## PASSAGE SHOWN
Two interesting tidbits are appearing:
a. Because the notetakers do not know when to stop, they are picking up additional context which may be disparaging comments on the individual (who dropped off the call, for example, or mutes and isn’t paying attention.
I’ve experienced this myself: people were talking about me (and where they thought I was going when I asked for a couple of minutes), and were surprised when I returned with a cup of coffee.
Another time, I jumped to get a Coke, and upon reviewing the notetaker, I saw the attendees gossiping about an employee and discussing an internal company issue (non-relevant to our call).
While vendors in the learning system space have yet to fully incorporate their own AI notetaker, rather than, say, Zoom as a third-party integration or similar, I do wonder whether they are aware of the issue around the use of an AI notetaker.
If, per se, the AI notetaker captures sensitive information or additional negative context about an individual or individuals on the calls who bounced off – or those employees who could not attend, but had their notetaker (or the system’s notetaker in our scenario) capture said information – the entire transcript can be viewed by anyone.

## EXERCISE INSTRUCTIONS
**A)** Answer these questions from the passage on AI notetakers:
(i) What did the writer come back with after asking for a couple of minutes?
(ii) What did the attendees discuss while the writer was away getting a Coke?
(iii) Who can view the entire transcript?
**B)** Continue the passage on AI notetakers from its last sentence.

## DATA FOR ANALYSIS
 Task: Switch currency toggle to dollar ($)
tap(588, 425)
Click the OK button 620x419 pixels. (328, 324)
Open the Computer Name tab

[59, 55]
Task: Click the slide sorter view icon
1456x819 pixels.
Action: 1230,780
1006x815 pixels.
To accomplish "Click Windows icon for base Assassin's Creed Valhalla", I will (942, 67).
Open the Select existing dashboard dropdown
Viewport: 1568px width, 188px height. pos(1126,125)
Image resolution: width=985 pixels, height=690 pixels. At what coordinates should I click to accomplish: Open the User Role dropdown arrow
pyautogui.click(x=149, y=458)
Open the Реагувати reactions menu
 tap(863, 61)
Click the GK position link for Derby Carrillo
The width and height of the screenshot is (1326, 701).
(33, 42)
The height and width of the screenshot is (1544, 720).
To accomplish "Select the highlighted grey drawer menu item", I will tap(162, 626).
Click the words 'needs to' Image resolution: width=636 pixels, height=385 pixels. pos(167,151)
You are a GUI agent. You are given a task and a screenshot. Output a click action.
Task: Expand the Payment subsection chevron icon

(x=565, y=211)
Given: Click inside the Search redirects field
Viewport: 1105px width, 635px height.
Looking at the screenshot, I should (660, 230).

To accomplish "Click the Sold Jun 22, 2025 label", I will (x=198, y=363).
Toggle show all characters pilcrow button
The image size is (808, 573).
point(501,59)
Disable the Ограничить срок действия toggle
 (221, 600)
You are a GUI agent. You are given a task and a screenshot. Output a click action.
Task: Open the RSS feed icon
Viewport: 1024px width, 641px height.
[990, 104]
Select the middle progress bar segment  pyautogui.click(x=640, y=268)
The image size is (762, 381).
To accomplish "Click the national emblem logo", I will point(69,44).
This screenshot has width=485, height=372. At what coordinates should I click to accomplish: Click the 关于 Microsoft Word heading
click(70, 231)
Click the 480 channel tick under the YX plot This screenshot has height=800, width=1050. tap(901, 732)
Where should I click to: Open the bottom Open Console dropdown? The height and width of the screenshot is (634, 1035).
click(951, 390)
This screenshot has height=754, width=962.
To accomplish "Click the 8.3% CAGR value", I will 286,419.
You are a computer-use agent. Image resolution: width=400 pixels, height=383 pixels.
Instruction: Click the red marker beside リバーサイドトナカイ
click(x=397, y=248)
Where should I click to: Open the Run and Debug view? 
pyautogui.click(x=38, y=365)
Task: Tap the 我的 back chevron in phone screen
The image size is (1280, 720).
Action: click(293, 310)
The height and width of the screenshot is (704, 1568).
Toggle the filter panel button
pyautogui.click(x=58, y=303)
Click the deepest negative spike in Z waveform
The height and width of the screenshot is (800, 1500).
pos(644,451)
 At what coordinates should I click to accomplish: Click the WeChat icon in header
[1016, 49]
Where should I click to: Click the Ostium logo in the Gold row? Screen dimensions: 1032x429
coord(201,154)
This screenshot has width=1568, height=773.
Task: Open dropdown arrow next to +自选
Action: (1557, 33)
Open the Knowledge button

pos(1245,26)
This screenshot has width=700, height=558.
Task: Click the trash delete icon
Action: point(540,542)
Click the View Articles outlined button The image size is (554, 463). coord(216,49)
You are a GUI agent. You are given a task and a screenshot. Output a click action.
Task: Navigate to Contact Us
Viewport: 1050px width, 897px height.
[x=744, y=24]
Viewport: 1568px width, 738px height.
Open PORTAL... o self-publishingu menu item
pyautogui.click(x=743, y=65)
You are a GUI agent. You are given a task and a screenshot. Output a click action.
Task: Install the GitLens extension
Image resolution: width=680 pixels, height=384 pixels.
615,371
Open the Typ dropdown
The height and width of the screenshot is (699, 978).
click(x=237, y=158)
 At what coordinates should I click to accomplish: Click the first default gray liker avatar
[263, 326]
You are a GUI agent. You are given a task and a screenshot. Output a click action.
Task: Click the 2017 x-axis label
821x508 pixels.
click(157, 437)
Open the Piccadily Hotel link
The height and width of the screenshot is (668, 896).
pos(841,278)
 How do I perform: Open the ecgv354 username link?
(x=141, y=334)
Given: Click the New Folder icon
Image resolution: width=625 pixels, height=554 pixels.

## SOLVED PROBLEMS
**A)**
(i) A cup of coffee.
(ii) They gossiped about an employee and discussed an internal company issue that was not relevant to the call.
(iii) Anyone.

**B)**
I will be clear: I am a big fan of the AI notetaker I use and see it as a great benefit for my business and clients.
Who is embracing AI?
This bit of information really surprised me and will dovetail nicely into my blue-collar post around AI and what learning systems need – along with specific functionality and yes, content to train this workforce, as more white-collar professionals fearful of losing their jobs to AI, are switching to a blue-collar role.
Business Insider found that 58% of blue-collar workers have very high confidence in AI’s potential for their career growth, compared to 42% of white-collar workers.
Think about that.
Systems in our industry overwhelmingly are targeting white-collar workforces – something that is well-known inside the space, and you can see it with L&D folks, even if they want to provide a level of training for their blue-collar workers (if needed).
The problem, when it comes to training blue-collar workers (besides unions, which is another story, because training can only be done during the employee’s work hours), is that it’s not uncommon to hear from L&D executives that the C-suite, i.e., the CEO, doesn’t feel the same way.
With the productivity impact often cited.
I experienced this firsthand when my CEO told me that our “blue-collar workforce” didn’t need training, even though, in an open letter to the company, the CEO mentioned the benefits of training for all employees.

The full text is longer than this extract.